Sementara inflasi di Inggris pada September mencapai 10,1 persen, yang tertinggi dalam 40 tahun terakhir, naik dari 9,9 persen pada bulan sebelumnya. Tekanan inflasi yang berbeda-beda ini terjadi karena interaksi yang berbeda antara sisi permintaan dan produksi, yang dinamikanya secara grafis dapat digambarkan dengan diagram yang mirip jaring laba-laba (Cobweb).
Model Cobweb
Model Cobweb diperkenalkan pertamakalinya oleh Kaldor (1934) untuk sektor pertanian. Model ini kemudian berkembang terus dengan memasukan unsur ekspektasi ke dalamnya (Kaldor [1958] dan Pashigian [2008]). Sebelumnya model ini dianggap kuno karena mengasumsikan pembentukan ekspektasi yang adaptatif atau melihat ke belakang dan bukan ke depan (forward looking).

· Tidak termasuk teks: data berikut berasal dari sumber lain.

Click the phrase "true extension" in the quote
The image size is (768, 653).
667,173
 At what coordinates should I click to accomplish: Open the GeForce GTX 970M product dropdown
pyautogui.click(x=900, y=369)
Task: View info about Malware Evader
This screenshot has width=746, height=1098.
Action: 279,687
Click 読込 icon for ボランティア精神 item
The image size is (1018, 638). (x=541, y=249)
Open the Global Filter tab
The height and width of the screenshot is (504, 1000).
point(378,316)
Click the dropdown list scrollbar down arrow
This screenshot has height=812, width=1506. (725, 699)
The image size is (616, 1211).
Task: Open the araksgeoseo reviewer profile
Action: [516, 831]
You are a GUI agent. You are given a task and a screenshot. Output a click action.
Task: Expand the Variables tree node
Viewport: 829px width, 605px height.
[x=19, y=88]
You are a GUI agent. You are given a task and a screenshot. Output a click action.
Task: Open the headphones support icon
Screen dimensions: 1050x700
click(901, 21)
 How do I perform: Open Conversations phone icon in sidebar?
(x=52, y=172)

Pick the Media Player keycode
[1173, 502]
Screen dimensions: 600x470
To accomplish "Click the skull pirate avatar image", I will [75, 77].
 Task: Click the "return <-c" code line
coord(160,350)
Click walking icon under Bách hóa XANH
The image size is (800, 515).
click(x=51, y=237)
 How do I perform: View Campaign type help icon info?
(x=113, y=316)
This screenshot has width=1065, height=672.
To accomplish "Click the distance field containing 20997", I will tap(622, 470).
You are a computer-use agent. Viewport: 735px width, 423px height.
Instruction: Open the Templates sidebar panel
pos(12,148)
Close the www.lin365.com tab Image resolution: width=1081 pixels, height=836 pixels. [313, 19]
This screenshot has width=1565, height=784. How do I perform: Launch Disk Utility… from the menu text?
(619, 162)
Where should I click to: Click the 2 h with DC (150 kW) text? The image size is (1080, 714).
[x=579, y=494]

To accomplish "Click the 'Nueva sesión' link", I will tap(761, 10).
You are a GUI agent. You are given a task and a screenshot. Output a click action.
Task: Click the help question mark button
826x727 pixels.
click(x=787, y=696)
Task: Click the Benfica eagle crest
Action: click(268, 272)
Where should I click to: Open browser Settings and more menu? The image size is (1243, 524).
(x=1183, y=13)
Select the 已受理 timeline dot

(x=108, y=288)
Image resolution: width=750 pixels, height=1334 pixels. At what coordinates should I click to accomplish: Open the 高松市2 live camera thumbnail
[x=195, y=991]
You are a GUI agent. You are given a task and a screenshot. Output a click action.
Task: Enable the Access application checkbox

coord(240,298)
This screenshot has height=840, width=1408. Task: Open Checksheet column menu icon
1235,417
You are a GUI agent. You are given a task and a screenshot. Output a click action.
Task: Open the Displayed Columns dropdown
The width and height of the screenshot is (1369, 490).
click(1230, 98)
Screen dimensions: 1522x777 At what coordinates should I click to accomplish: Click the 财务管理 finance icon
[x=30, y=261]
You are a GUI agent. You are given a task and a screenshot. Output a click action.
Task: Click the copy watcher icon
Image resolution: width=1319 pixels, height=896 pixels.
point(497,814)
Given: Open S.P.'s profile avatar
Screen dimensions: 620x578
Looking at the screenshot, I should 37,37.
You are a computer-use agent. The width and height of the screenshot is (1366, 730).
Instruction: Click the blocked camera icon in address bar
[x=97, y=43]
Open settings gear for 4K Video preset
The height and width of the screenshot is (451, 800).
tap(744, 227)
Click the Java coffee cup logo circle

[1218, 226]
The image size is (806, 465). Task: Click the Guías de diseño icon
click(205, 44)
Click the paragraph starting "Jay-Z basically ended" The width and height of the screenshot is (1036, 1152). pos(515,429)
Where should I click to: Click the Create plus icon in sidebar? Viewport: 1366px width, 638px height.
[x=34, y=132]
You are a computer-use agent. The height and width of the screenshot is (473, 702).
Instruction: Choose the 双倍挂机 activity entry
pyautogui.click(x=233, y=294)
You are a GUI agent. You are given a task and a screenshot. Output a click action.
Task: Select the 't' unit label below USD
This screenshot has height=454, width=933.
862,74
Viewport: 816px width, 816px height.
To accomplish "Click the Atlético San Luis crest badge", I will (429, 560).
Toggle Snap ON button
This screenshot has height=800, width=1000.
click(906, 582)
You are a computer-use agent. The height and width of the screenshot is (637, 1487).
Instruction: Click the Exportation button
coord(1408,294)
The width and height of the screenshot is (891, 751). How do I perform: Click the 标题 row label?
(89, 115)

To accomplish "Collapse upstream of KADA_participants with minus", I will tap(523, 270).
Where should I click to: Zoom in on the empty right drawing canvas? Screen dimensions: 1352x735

Namun merosotnya kesejahteraan masyarakat di negara-negara industri barat sebagai akibat inflasi yang tinggi membuat perhatian terhadap model yang sudah ketinggalan jaman muncul kembali (Martin dan Schuman [1997]). Stein (1992) memasukan ekspektasi rasional dan melihat ke depan sehingga model ini menjadi lebih relevan untuk situasi terkini. Terutama untuk menjelaskan inflasi global yang bersumber pada krisis pangan dan energi sebagai konsekuensi dari konflik Rusia-Ukraina.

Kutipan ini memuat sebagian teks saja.